[[ Task data open ]]

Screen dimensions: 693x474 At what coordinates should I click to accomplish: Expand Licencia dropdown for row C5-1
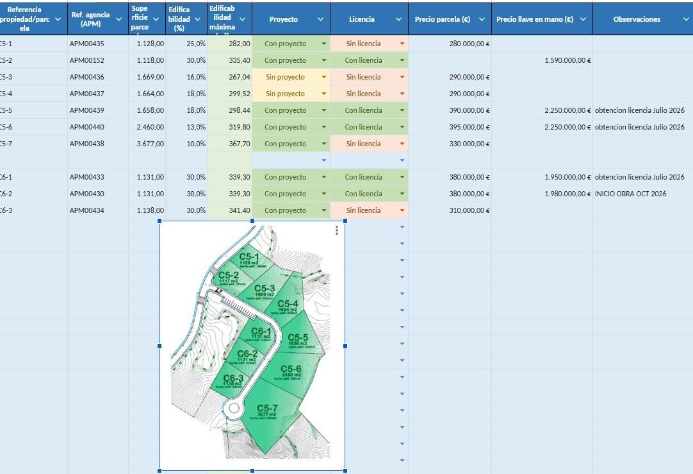402,44
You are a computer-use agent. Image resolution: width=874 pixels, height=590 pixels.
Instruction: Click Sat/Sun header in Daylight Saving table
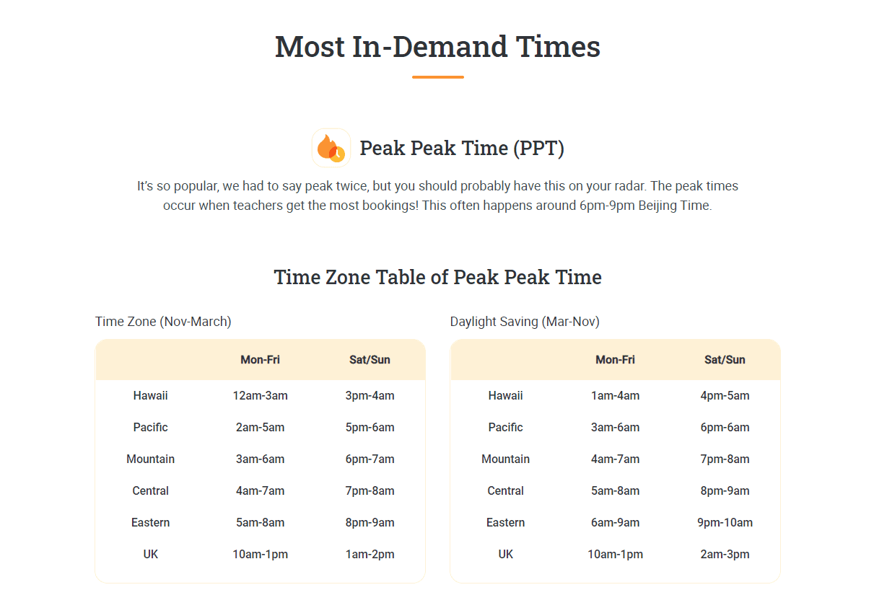pos(725,360)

[[ Task data closed ]]

→ **Your instructions**
To answer, repeat exactly the lines from the line containing "You are a computer-use" through the last line of the data above, leaving out all pictures.

→ **Exercise answer**
You are a computer-use agent. Image resolution: width=874 pixels, height=590 pixels.
Instruction: Click Sat/Sun header in Daylight Saving table
pos(725,360)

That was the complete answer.